[Rows from a screen grounding dataset]
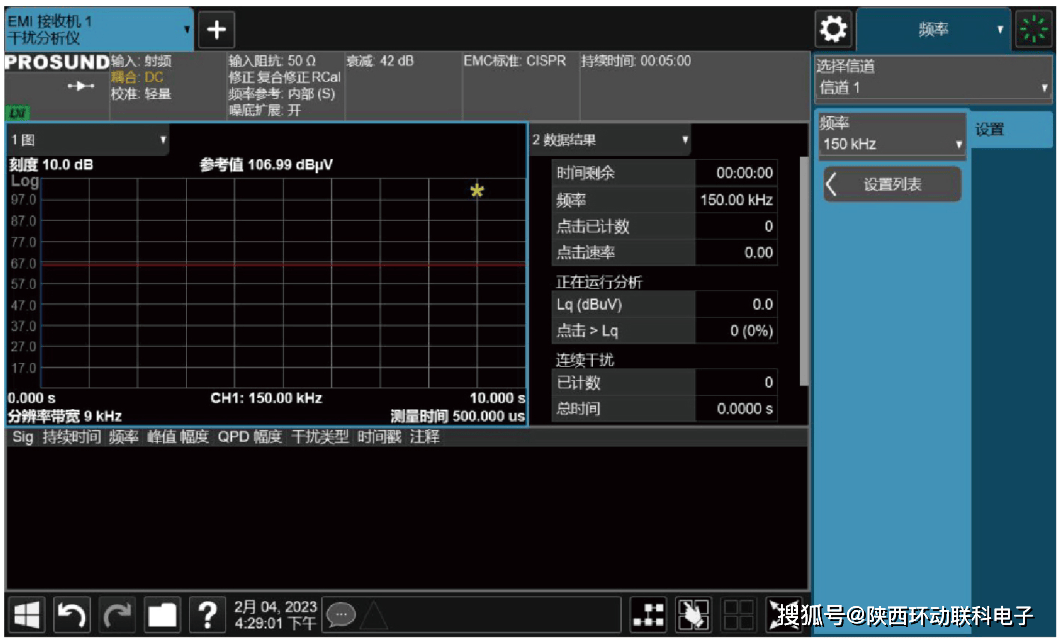The width and height of the screenshot is (1060, 640).
Task: Open help with question mark icon
Action: [207, 615]
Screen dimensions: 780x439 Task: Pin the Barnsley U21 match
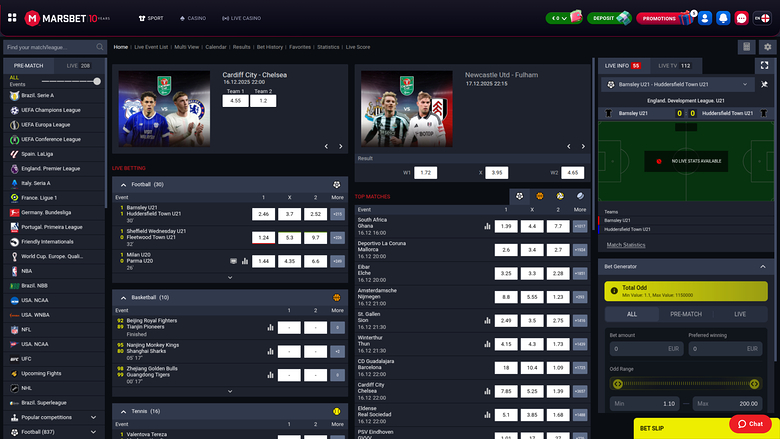pyautogui.click(x=765, y=85)
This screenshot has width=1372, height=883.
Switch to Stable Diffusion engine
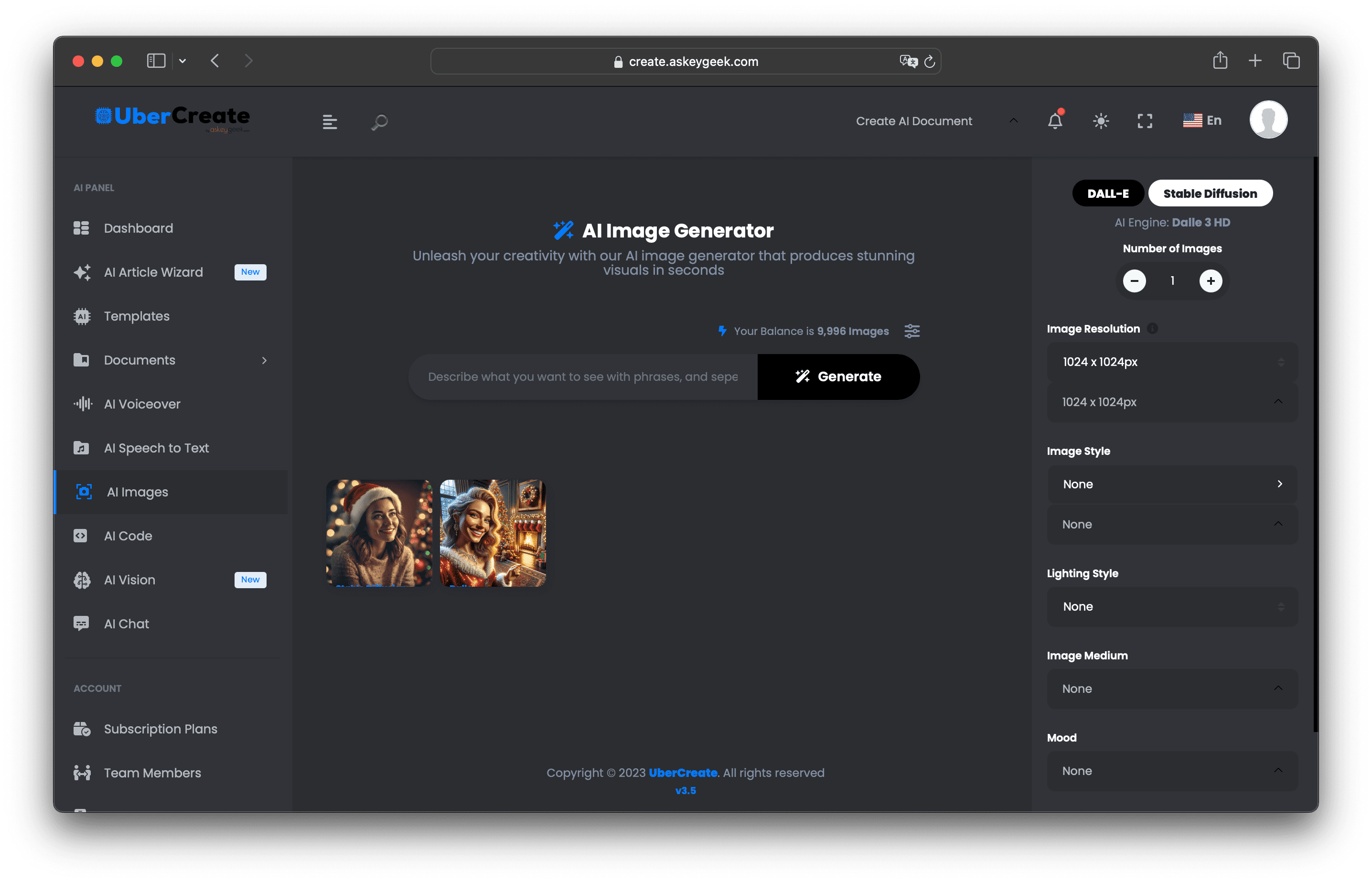coord(1210,193)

**DO THIS**
Can you repeat the part of the rows that opens with the line containing "This screenshot has width=1372, height=883." and runs through the end of the rows, leaving out the pictures?

**WRITTEN SOLUTION**
This screenshot has width=1372, height=883.
Switch to Stable Diffusion engine
coord(1210,193)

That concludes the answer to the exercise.